Een grote restauratie van de kerk startte in 1891 onder leiding van architect Joseph Cuypers. De Latijnse school werd gesloopt en in het noorder transept reconstrueerde men de verdwenen absis. Het interieur werd ontpleisterd en de Bentheimer zandsteen kwam weer in het zicht.
Bij een volgende restauratieperiode tussen 1922 en 1925 werd met name achterstallig onderhoud weggewerkt waarbij veel natuursteen vernieuwd werd.
De Oldenzaalse architect K.L. Croonen ontwierp in 1929 een nieuwe sacristie aan de oostzijde van de oude sacristie. De bouw werd gecombineerd met de aanleg van een heteluchtverwarmingsinstallatie.
Joseph Cuypers, bijgestaan door zijn zoon Pierre, gaf in 1935-’38 leiding aan de restauratie van de toren.

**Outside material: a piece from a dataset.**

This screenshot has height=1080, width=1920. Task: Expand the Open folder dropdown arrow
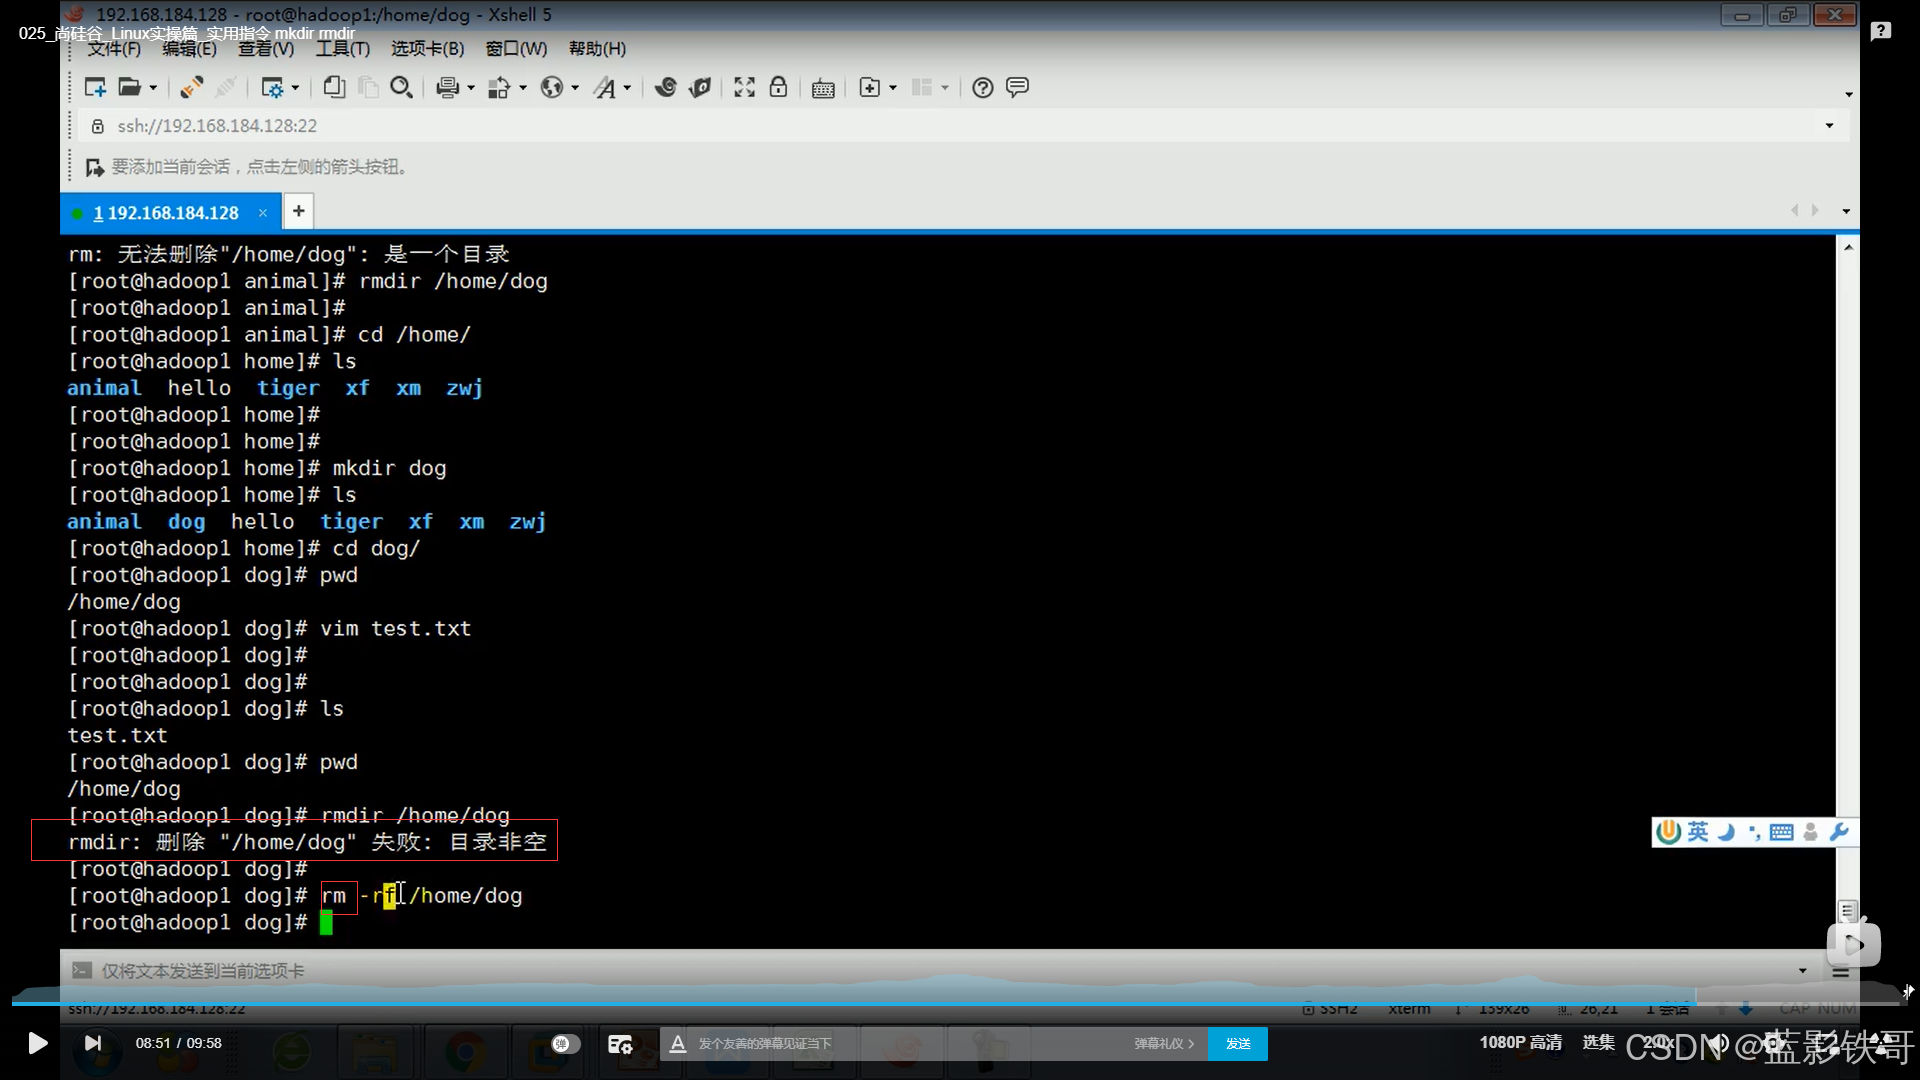[x=153, y=88]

Bij restauraties in de jaren ’50, ’60, ’70 en ’80 werden onder andere nieuwe portalen aan de noord- en de zuidzijde, de kapconstructies van de noord- en de zuidbeuk en de orgelgalerij betrokken. De vloer van het romaanse koor werd omstreeks 1980 vernieuwd, nadat in de jaren ’60 de rest van de kerkvloer al vervangen was.